Abstract The Electro-Fenton (EF) process is one of the promising advanced oxidation processes (AOPs) for environmental remediation. The H2O2 yield of EF process largely determines its performance on organic pollutants degradation. Conventional Pd-catalytic EF process generates H2O2 via the combination reaction of anodic O2 and cathodic H2. However, the relatively expensive catalyst limits its application. Herein, a hybrid Pd/activated carbon (Pd/AC)-stainless steel mesh (SS) cathode (PACSS) was proposed, which enables more efficient H2O2 generation.

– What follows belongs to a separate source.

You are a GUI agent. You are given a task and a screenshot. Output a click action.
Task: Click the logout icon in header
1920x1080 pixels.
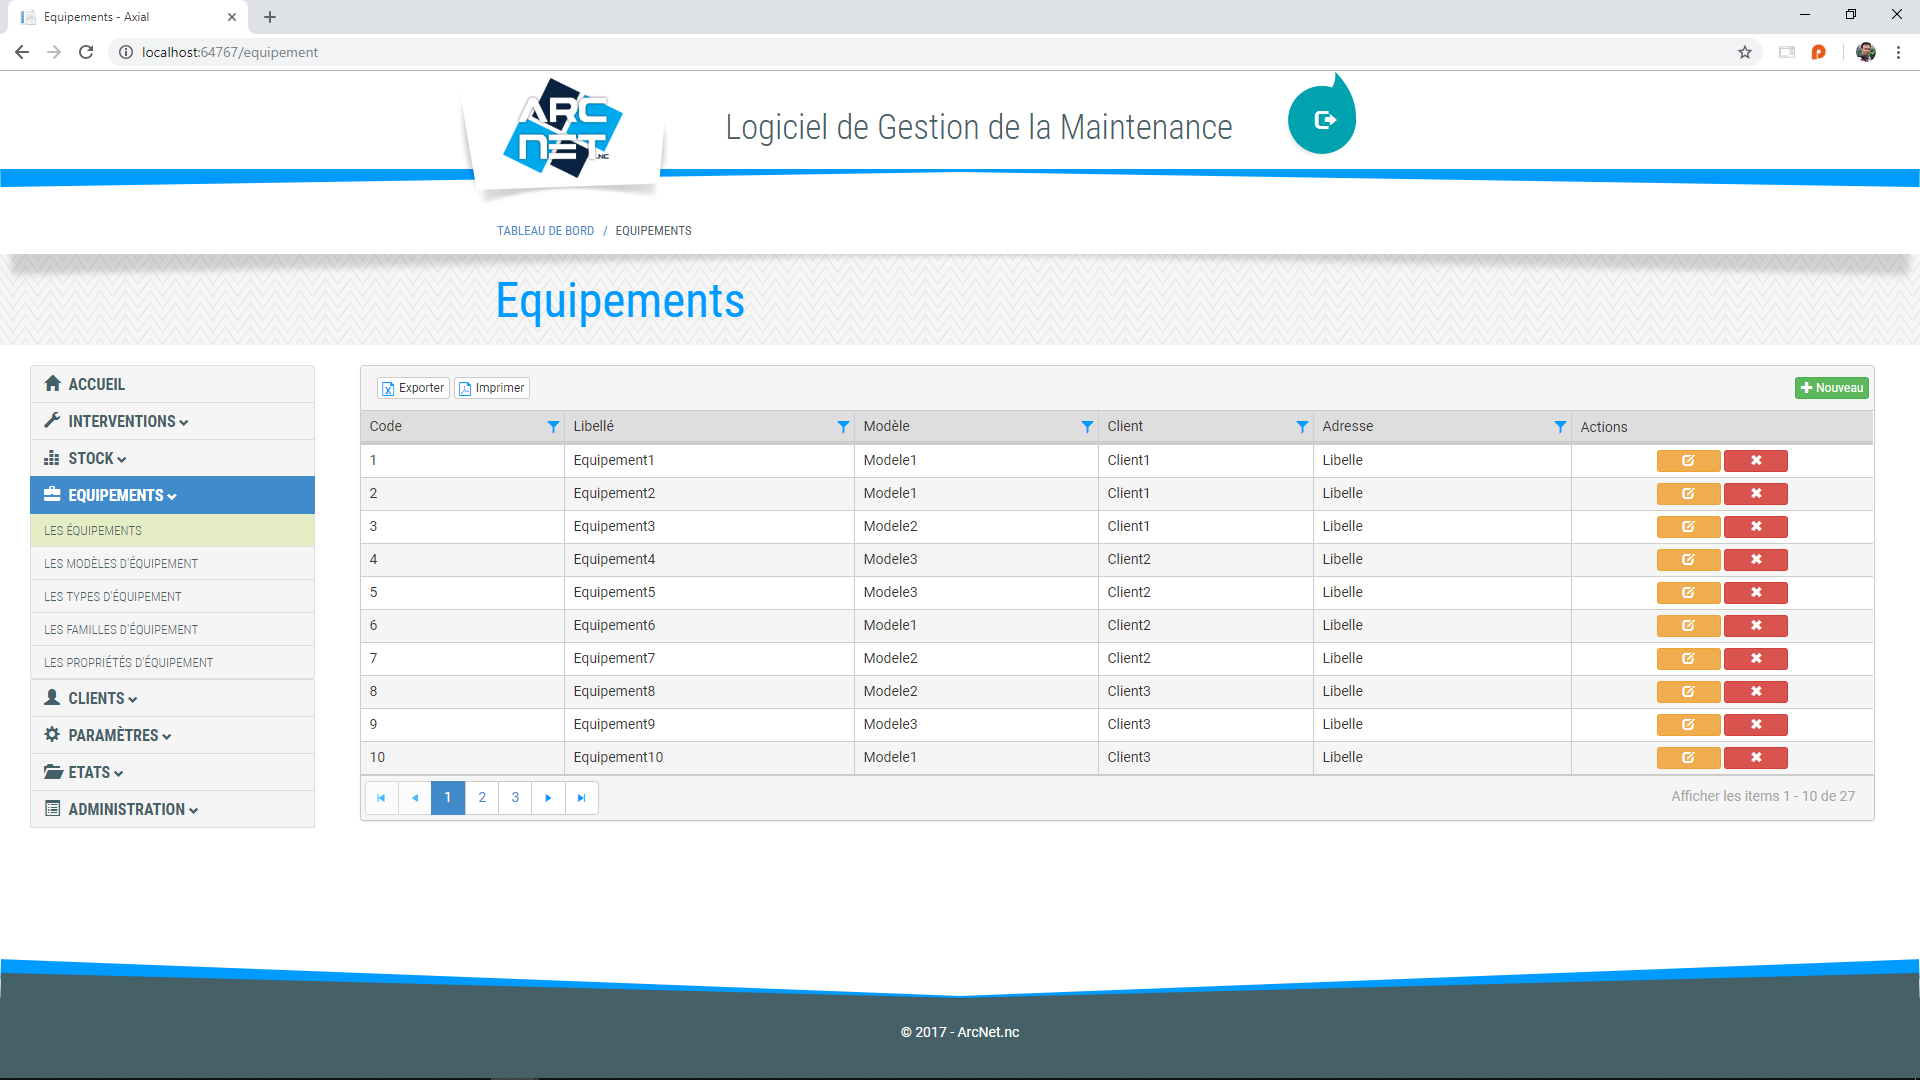pos(1324,120)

It utilizes AC, the support of Pd catalyst, as part of cathode for H2O2 generation via 2-electron anodic O2 reduction, and SS serve as a current distributor. Moreover, H2O2 could be catalytically decomposed upon AC to generate highly reactive ·OH, which avoids the use of Fe2+. Compared with conventional Pd catalyst, H2O2 concentration obtained by PACSS cathode is 248.2% higher, the O2 utilization efficiency was also increased from 3.2% to 10.8%. Within 50 min, 26.3%, 72.5%, and 94.0% H2O2 was decomposed by Pd, AC, and Pd/AC. Fluorescence detection results implied that Pd/AC is effective upon H2O2 activation for ·OH generation. Finally, iron-free EF process enabled by PACSS cathode was examined to be effective for reactive blue 19 (RB19) degradation. After continuous running for 10 cycles (500 min), the PACSS cathode was still stable for H2O2 generation, H2O2 activation, and RB19 degradation, showing its potential application for organic pollutants degradation without increase in the running cost.